Después del fusilamiento de Iturbide, Ana María Huarte parecía haber quedado en el limbo. ¿A dónde ir? El gobierno mexicano le negó la posibilidad de establecerse en estas tierras, de volver, tal vez, a la casa de su padre. Se habló de facilitarle un barco para que se estableciera en Colombia, pero, como tantas promesas de aquel nuevo gobierno, nunca hubo dinero para ello. La ex emperatriz se marchó con sus nueve hijos a Filadelfia, donde, seguramente auxiliada a la distancia por su padre, empezó una nueva vida.

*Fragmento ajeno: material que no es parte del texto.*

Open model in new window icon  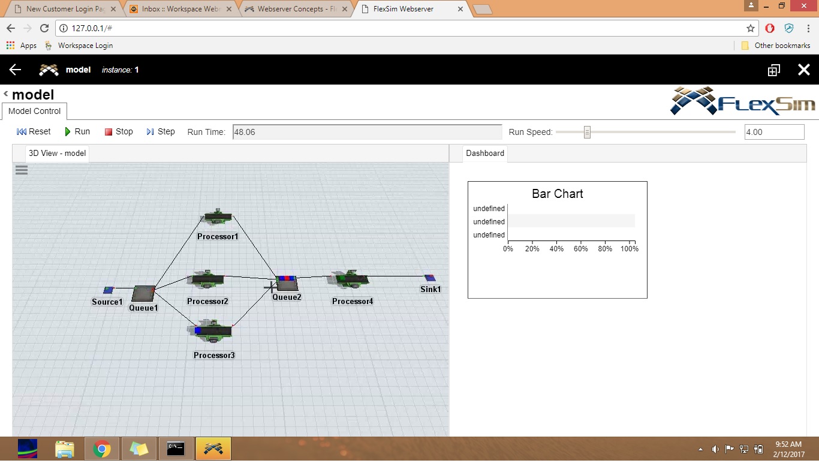[x=773, y=70]
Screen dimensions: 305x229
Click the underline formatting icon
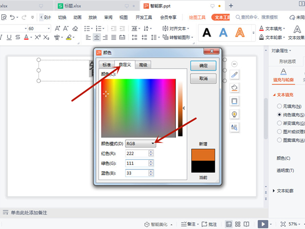(x=9, y=37)
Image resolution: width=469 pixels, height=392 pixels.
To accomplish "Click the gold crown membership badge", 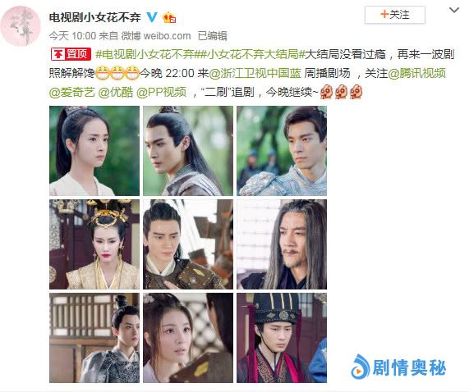I will click(x=168, y=17).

Nunca volvió a casarse.

En 1833, quiso volver a su tierra. Seguramente asesorada por algún abogado, preparó unas “Representaciones” dirigidas al Supremo Poder Legislativo mexicano, en las que solicitaba el permiso para regresar al país, después de una “expatriación sensible y amarga”, de una familia condenada a un destierro “que ciertamente no ha merecido”.

Quiso Ana María Huarte convencer a los diputados mexicanos de que nada había que recelar de aquellos nueve hijos del emperador muerto. El mayor, expuso, era empleado de la diplomacia mexicana, y podía dar fe de su comportamiento su funcionario superior. Los hijos menores eran muy pequeños en los días en que su padre fue emperador, y nada sabían de aquellas luchas políticas. El más joven de ellos, incluso, había nacido en Estados Unidos, cuando su padre yacía en una fosa del cementerio de Padilla.

Pero los rencores y recelos contra el fantasma de Agustín de Iturbide fueron más poderosos. Ana María Huarte jamás recibió el anhelado permiso para regresar a México. Murió en Filadelfia, en 1861, sin volver a ver los jardines de su Valladolid natal.